Moreover, since tae kwon do is recognized as a comprehensive form of self-defense with a pedigree reaching far back to the distant past, there are metaphysical and well as physical concepts to ponder. Exploring the use of meditation and ki, or internal energy development, as essential elements of the art demands research that can only be accomplished through the interrogation of Asian historical and, in some cases, medical records compiled centuries ago. Valid examples of these are the Yellow Emperor’s Inner Canon, a cornerstone of Traditional Chinese Medicine, coupled with the physical lessons posited by the Myue Dobo Tongji (Illustrated Manual of Korean Martial Arts), authored in 1790.

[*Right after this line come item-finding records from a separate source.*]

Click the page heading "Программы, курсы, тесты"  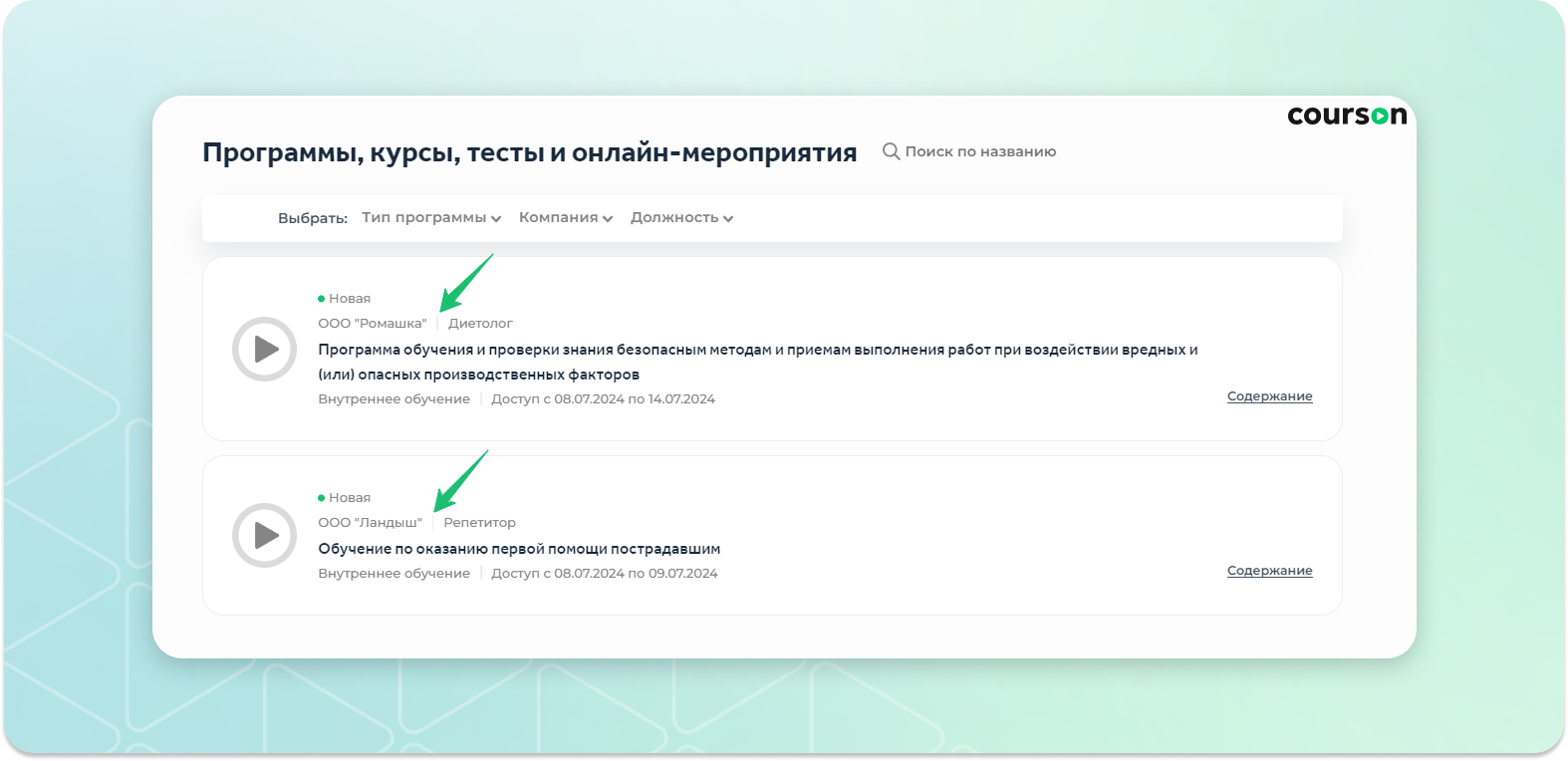(529, 152)
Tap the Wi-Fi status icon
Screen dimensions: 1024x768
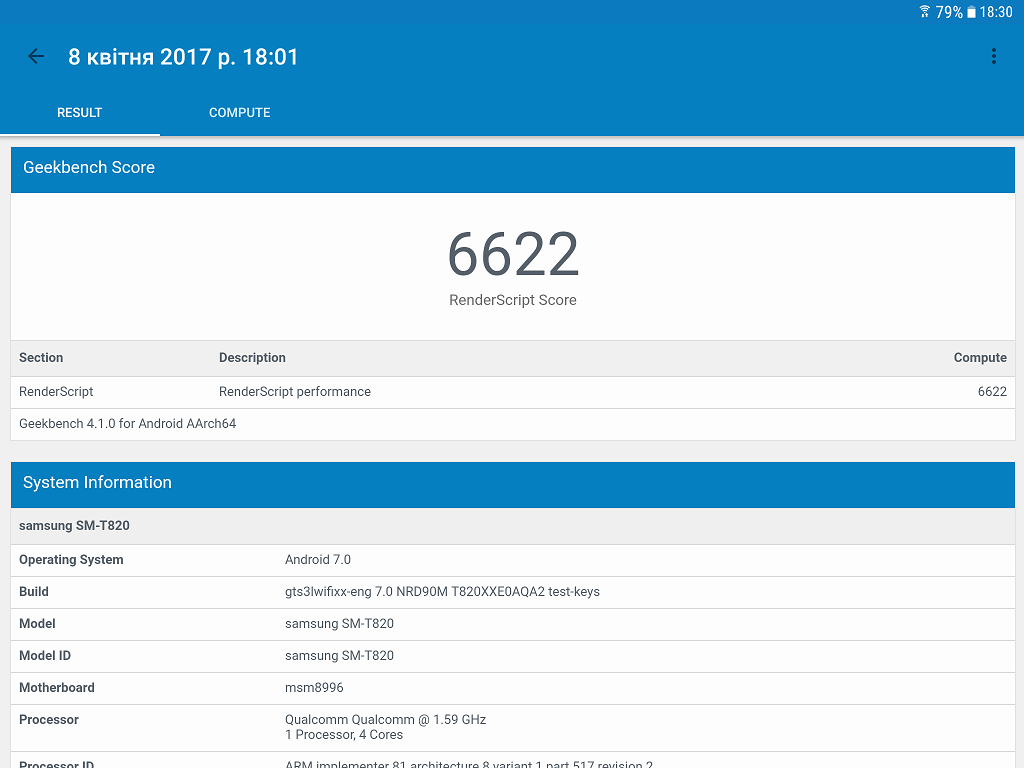(924, 12)
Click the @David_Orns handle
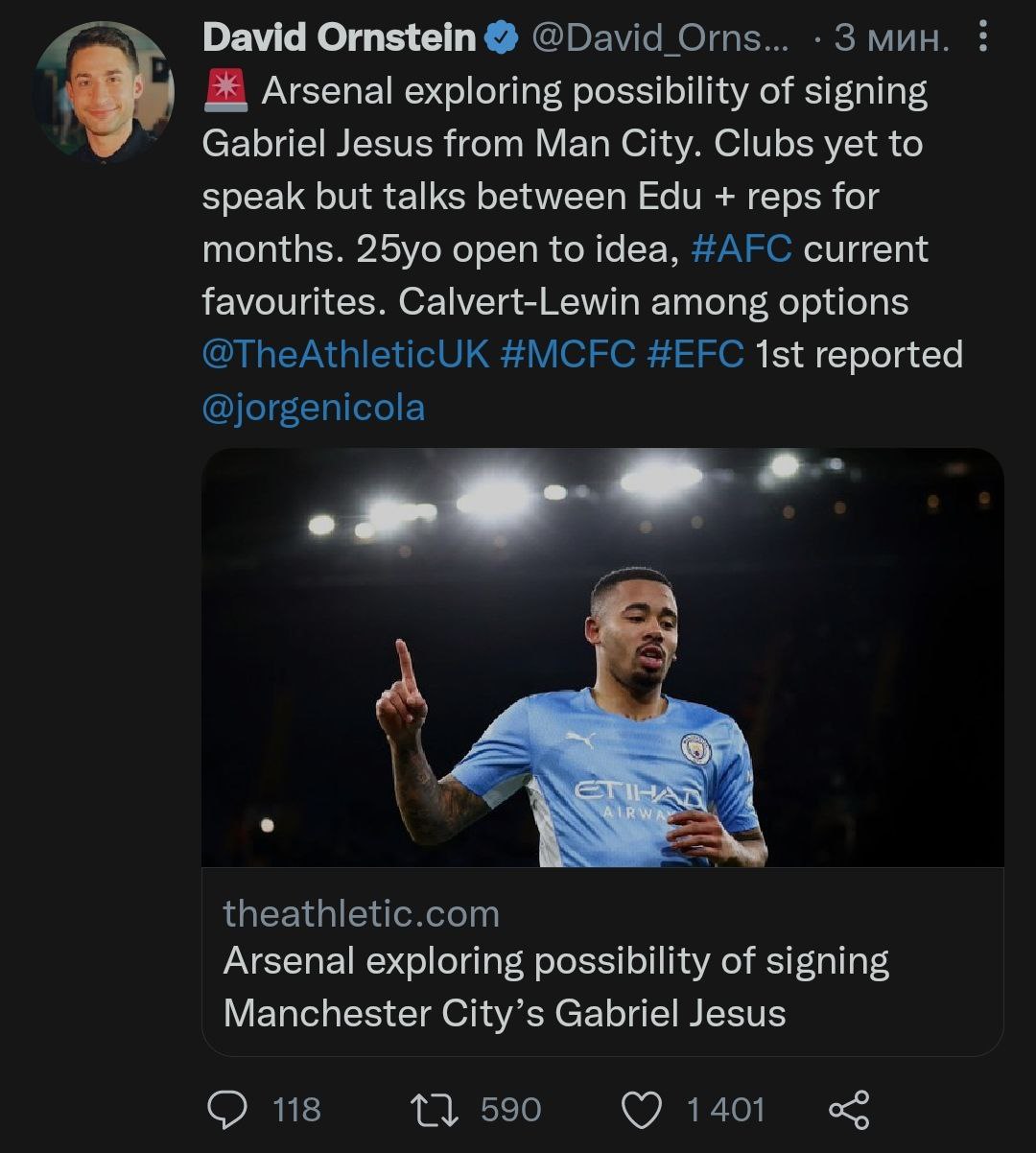 tap(661, 38)
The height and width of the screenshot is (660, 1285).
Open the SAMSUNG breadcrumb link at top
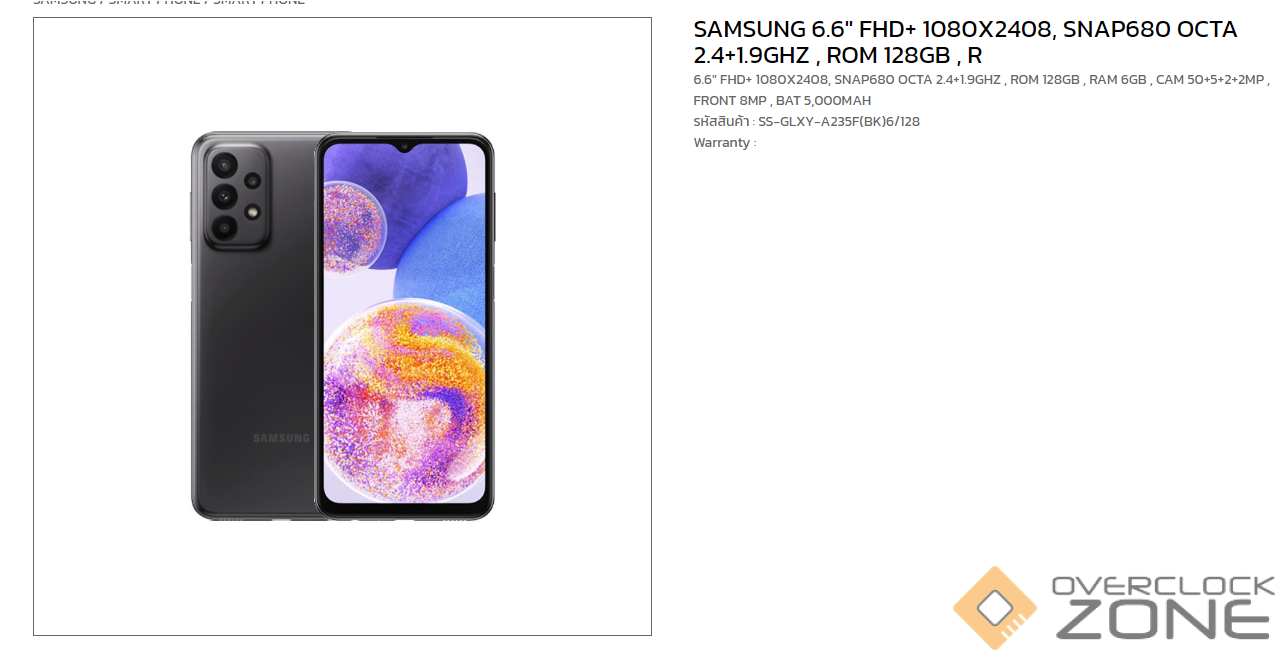[x=65, y=2]
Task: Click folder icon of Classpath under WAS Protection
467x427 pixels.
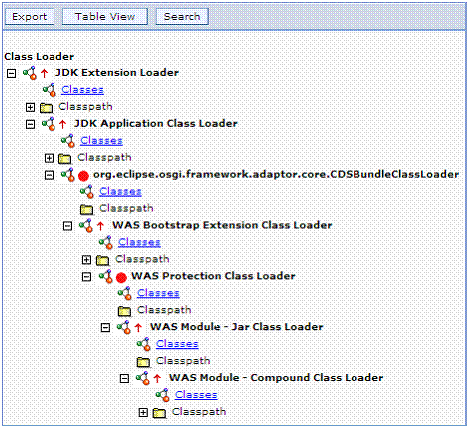Action: (125, 311)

Then, not to marginalize their significance, if one is to accrue an absolute understanding of any classical martial art, then it is equally essential to survey influential native customs, physiological concepts that power its engine and moral doctrines that govern its use. Many of these can be found in the teachings of Confucianism, Taoism and Buddhism.
Clearly, taken as a whole the ingredients cited above compound to represent a body of academic knowledge profoundly worthy of transmission from one generation to the next. One only need embrace it.
Naturally, as with any established sport, there exists a majority of practitioners who will exclusively participate for competitive purposes only. And because tae kwon do offers much in the way of physical fitness and athletic recognition on the collegiate, state, national and international level, and because just as a coin, it exhibits two sides, one representing the game and the other the art, this is entirely understandable. Yet it is important to recognize the difference between cultivating athletes and holistically-trained martial artists - practitioners who are not only proficient in the ring, but who wholeheartedly welcome knowledge concerning the vast mosaic that is traditional tae kwon do.